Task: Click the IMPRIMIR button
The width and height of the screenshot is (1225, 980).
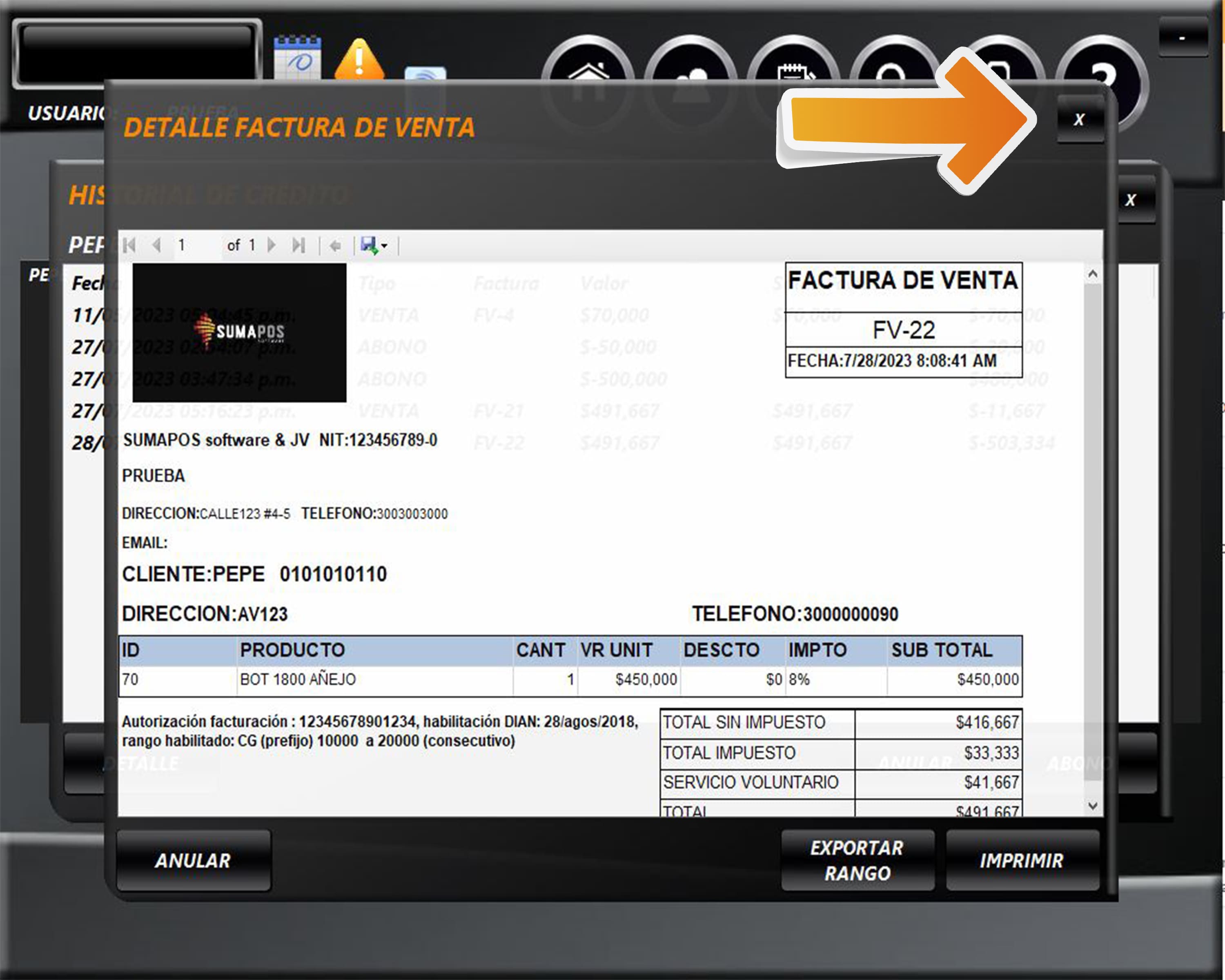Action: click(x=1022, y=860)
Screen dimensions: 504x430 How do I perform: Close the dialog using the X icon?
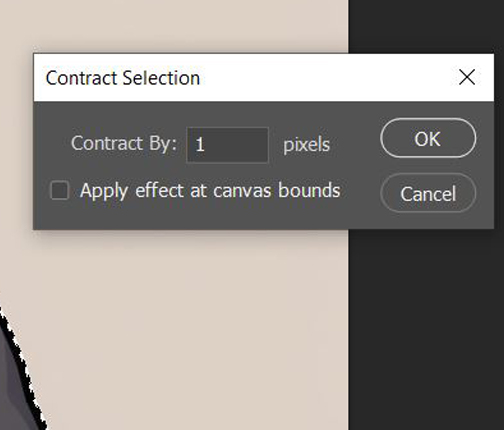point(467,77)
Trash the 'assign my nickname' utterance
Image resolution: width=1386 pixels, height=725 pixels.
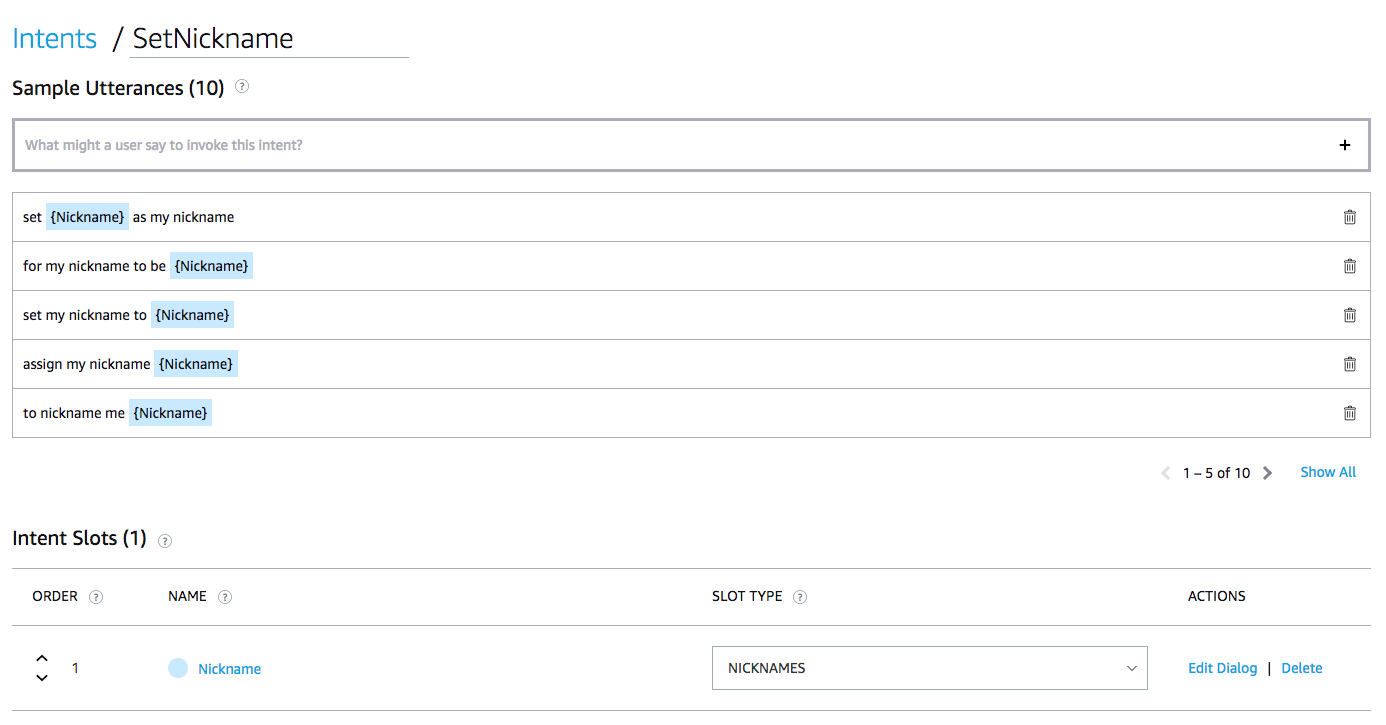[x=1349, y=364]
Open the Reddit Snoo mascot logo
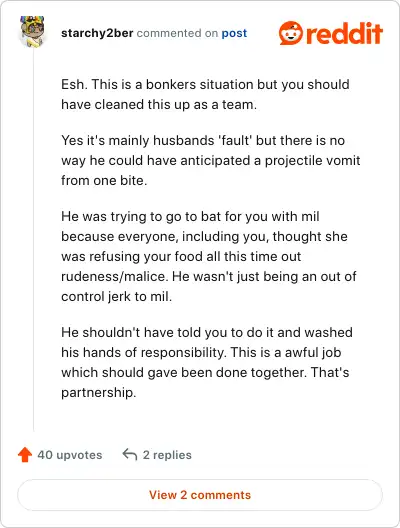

----------

TASK INSTRUCTIONS » Retype all of the data above word for word, omitting the pictures.

WRITTEN RESPONSE »
Task: Click the IMPRIMIR button
The width and height of the screenshot is (1225, 980).
Action: click(x=1022, y=860)
Screen dimensions: 504x430 How do I perform: Close the dialog using the X icon?
point(467,77)
Trash the 'assign my nickname' utterance
Image resolution: width=1386 pixels, height=725 pixels.
[x=1349, y=364]
Open the Reddit Snoo mascot logo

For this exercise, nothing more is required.